Power

Spot Checks of ICE Facilities Might Have One Major Shortcoming

What’s unclear is whether the inspections will extend to for-profit detention centers and immigrant-only prisons, which comprise a bulk of the country's detention facilities.

The first unannounced spot inspection has been completed and results will soon be made public. MSNBC / YouTube

After years of outcry from advocates about the reported abuse of undocumented immigrants in detention centers, the Department of Homeland Security Office of Inspector General (OIG) said on March 15 that it has initiated a program to conduct “unannounced inspections” of facilities run by the Customs and Border Protection (CBP) and Immigration and Customs Enforcement (ICE).

It is unknown whether these inspections will include for-profit detention centers and immigrant-only prisons contracted by the federal government.

Congress established OIG in 2002 to conduct and supervise independent audits, investigations, and inspections of the programs and operations of DHS. OIG is initiating its new program, according to the announcement, in response to concerns raised by immigrant rights groups and complaints made to the DHS OIG Hotline about conditions for undocumented immigrants in CBP and ICE custody.

Inspections, part of the ongoing program, are designed “to monitor DHS compliance with official government health, safety, and detention standards, and to examine conditions for minors at those facilities where minors are present,” OIG stated.

The first unannounced spot inspections have been completed and results will soon be made public.

What’s unclear from OIG’s announcement is whether the inspections will extend to for-profit detention centers and immigrant-only prisons, both of which are run by private companies contracted by ICE and comprise a bulk of the country’s detention facilities.

scathing Nation investigation reported on the preventable, in-custody deaths in immigrant-only contract prisons. The 11 immigrant-only contract prisons in the United States are run by three private companies that operate under a different and less stringent set of rules than other prisons in the federal criminal justice system.

The Texas-based immigrant rights organization, Grassroots Leadership, reported in 2015 that the two largest private prison companies—Corrections Corporation of America (CCA) and GEO Group (GEO)—dominate the immigration detention industry, operating eight of the ten largest immigrant detention centers.

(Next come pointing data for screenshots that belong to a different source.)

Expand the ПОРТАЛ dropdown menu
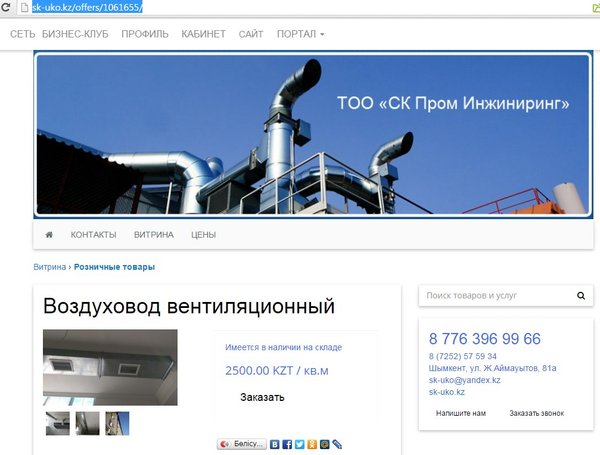 (x=301, y=34)
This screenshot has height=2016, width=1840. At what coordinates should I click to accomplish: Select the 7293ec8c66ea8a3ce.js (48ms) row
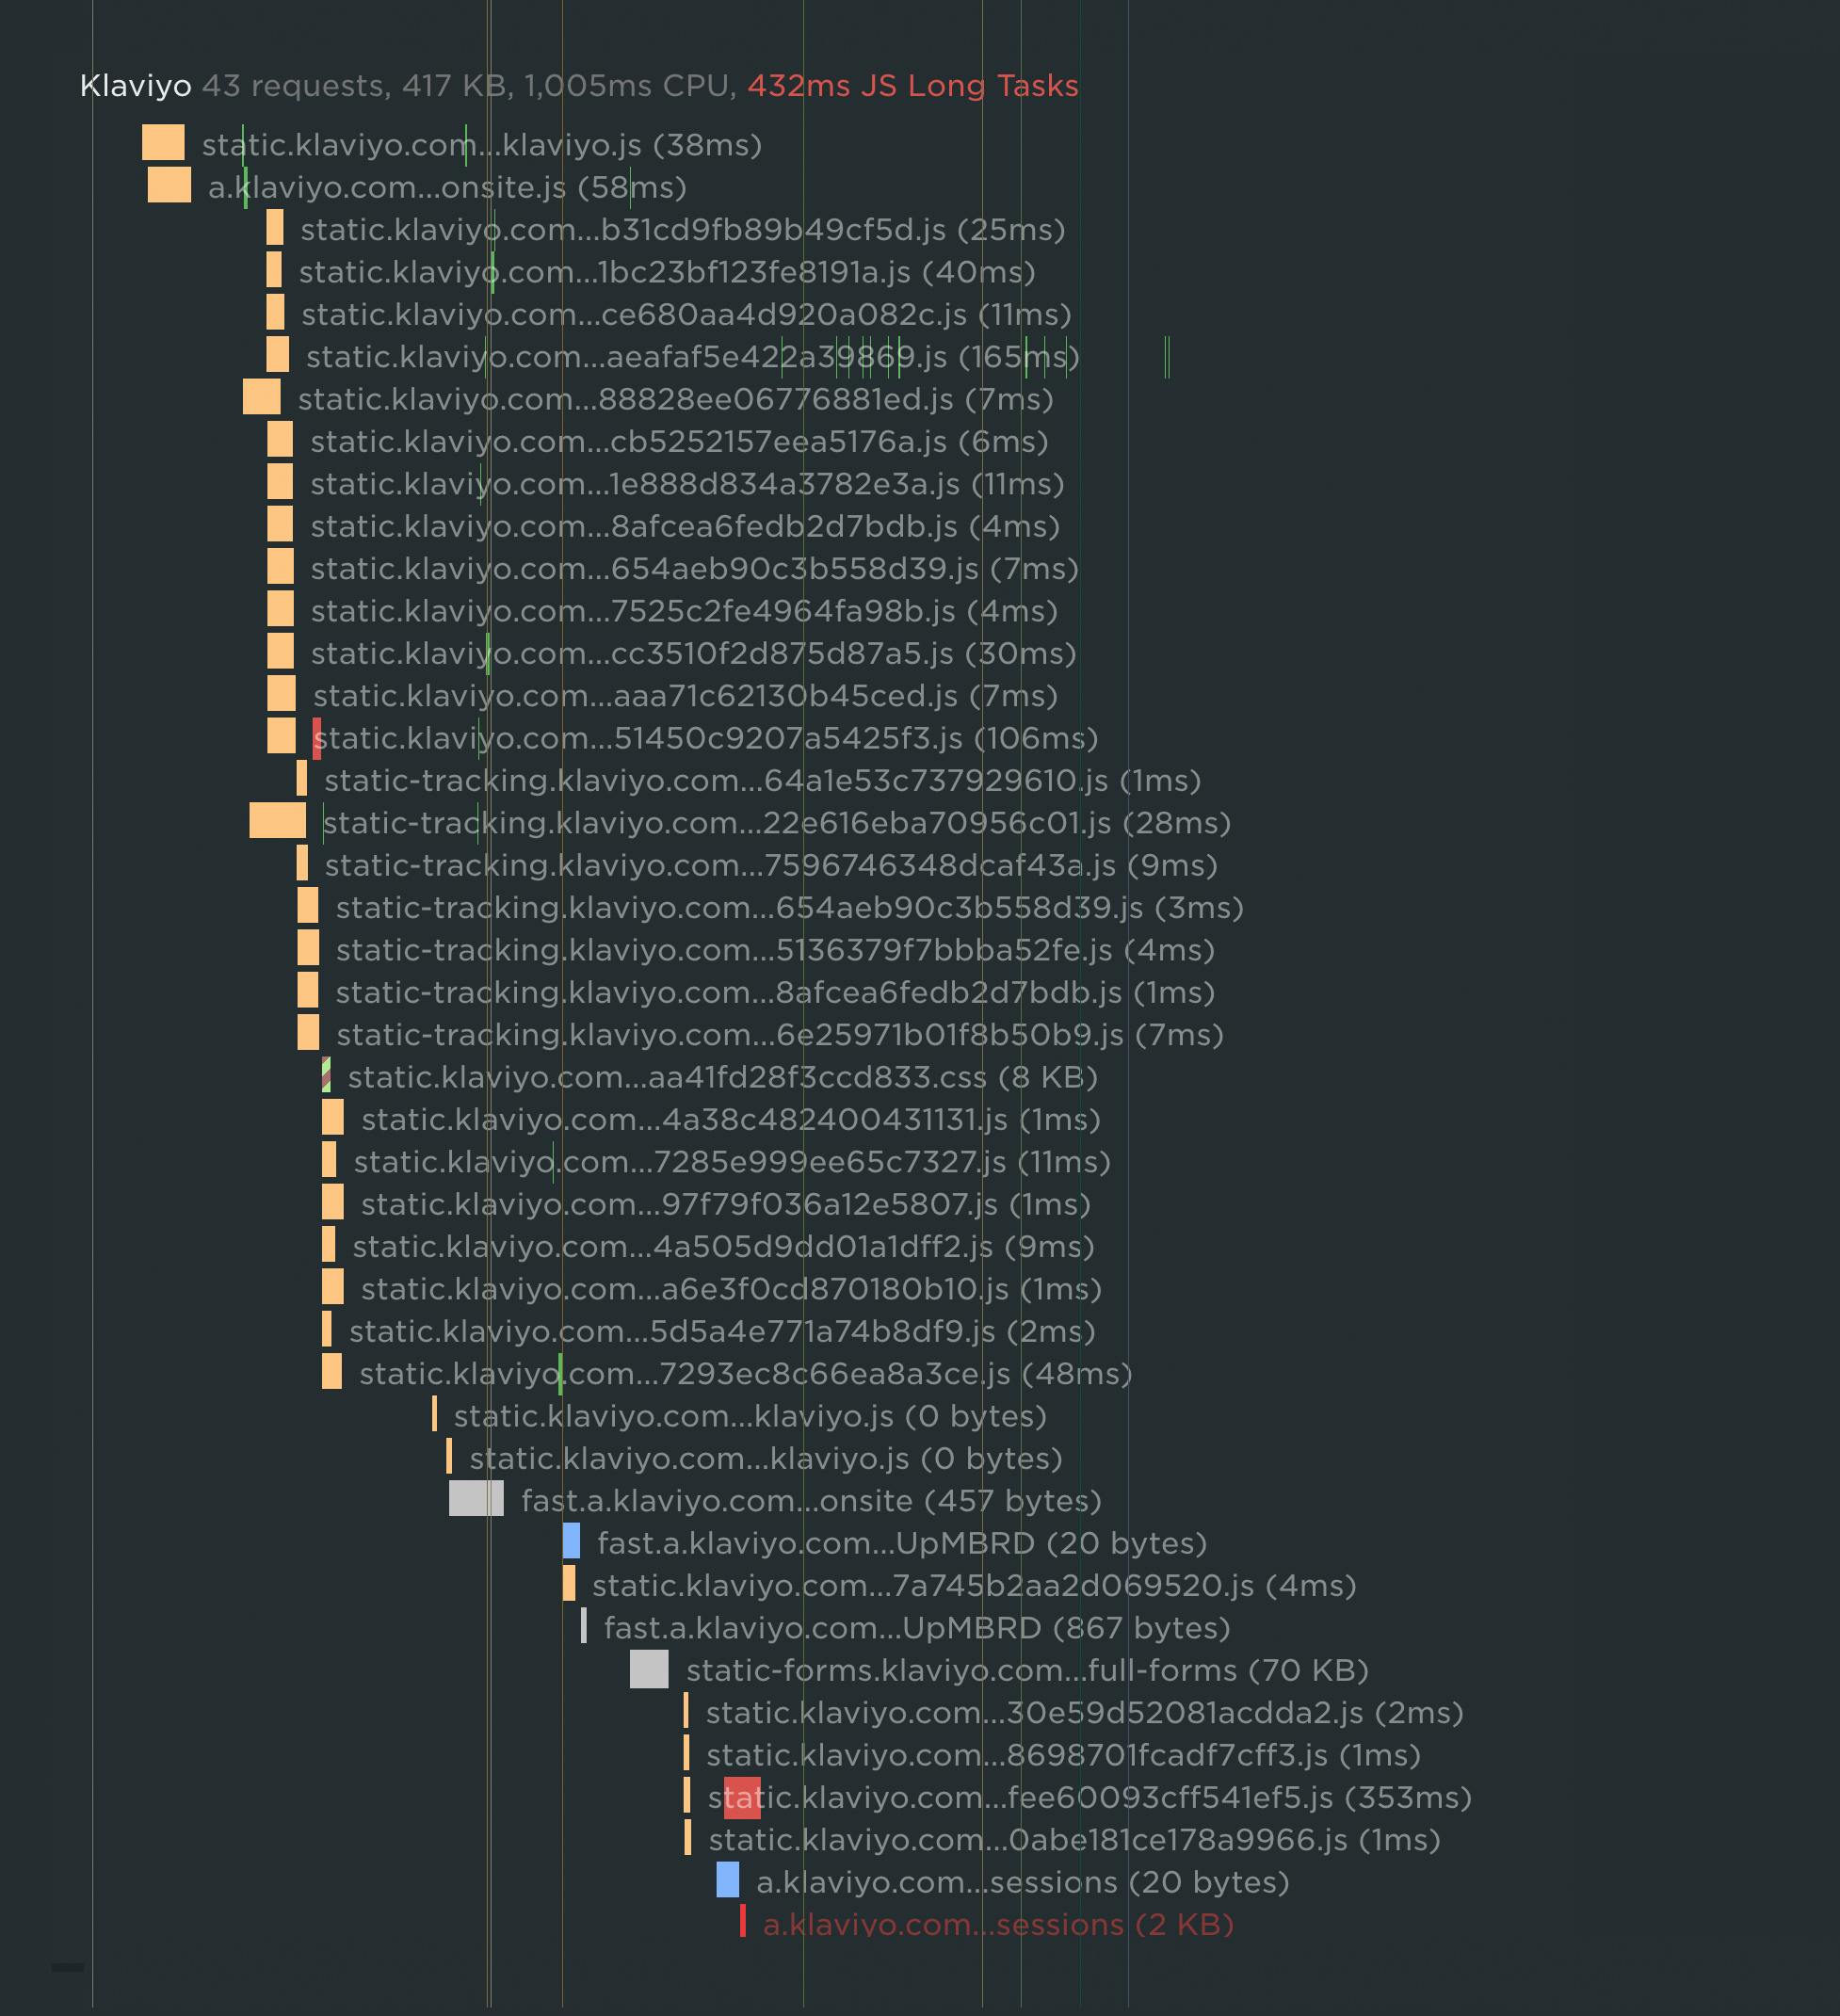pyautogui.click(x=744, y=1373)
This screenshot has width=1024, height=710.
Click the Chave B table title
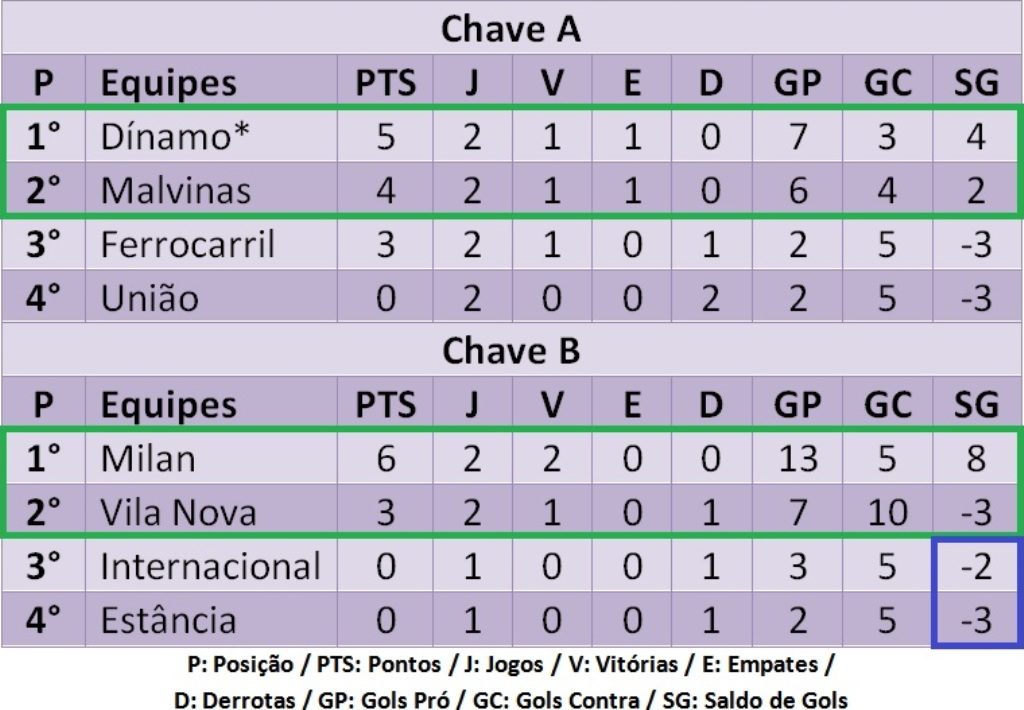point(511,351)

Combined, GEO and CCA operate 72 percent of the privately contracted ICE immigrant detention beds. Grassroots Leadership reports that nine of the ten largest ICE detention centers are private. GEO, CCA, and Management & Training Corporation, which runs two of the nation’s 11 immigrant-only contract prisons, all have long histories of allegations of human rights abuses. It is these facilities that may not be included in OIG’s new program of detention center spot inspections.

Rewire’s requests for clarification from DHS went unanswered.

As Rewire reported this month, immigration detention reforms have failed to stop in-custody deaths at ICE-operated detention facilities. The report analyzed government death reviews and facility inspection documents, finding that inadequate medical care continues to contribute to the deaths of immigrants in federal custody.

OIG’s new program offers little assurance to advocates, such as those from the National Day Laborer Organizing Network (NDLON). The network, according to a press release, is calling for “immediate consequences for the human rights violations that are ubiquitous within DHS prisons for migrants.”

“For years, DHS’ OIG and Office for Civil Rights and Civil Liberties (CRLC) investigations almost always result in absolutely nothing,” the network’s statement reads. “We fear that the newly announced inspections, like DHS’ many unenforced human rights standards, will be yet another way for DHS to make the appearance of taking human rights abuses seriously without any real impact for those trapped in the system.”

The organization cited several examples of substantiated abuse that have led to little more than “cosmetic fixes” by DHS, including the “rotten and insufficient food” and “woefully inadequate medical care that recently led to one detained person’s death” at the Etowah County Detention Center in Gadsen, Alabama. There’s also the case of Angel Rosa, a recently-deported grandfather, who advocates say suffered “severe medical abuse” that led to him being sterilized. Transgender people make up one out of every five survivors of “substantiated complaints of sexual abuse” in detention, often at the hands of guards.

Despite new guidelines on how to care for transgender people in detention, NDLON said “transphobic abuse” continues.

“DHS has been and continues to be a rogue agency that acts with impunity,” NDLON’s press release said.